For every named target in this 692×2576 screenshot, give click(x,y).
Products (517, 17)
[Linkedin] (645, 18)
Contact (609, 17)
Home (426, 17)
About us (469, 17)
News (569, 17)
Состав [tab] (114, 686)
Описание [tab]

——————————

## TASK INSTRUCTIONS
Retype exactly, please, only the lines of the entries that run from the one containing "Products (517, 17)" to the last.

## RESULT
Products (517, 17)
[Linkedin] (645, 18)
Contact (609, 17)
Home (426, 17)
About us (469, 17)
News (569, 17)
Состав [tab] (114, 686)
Описание [tab]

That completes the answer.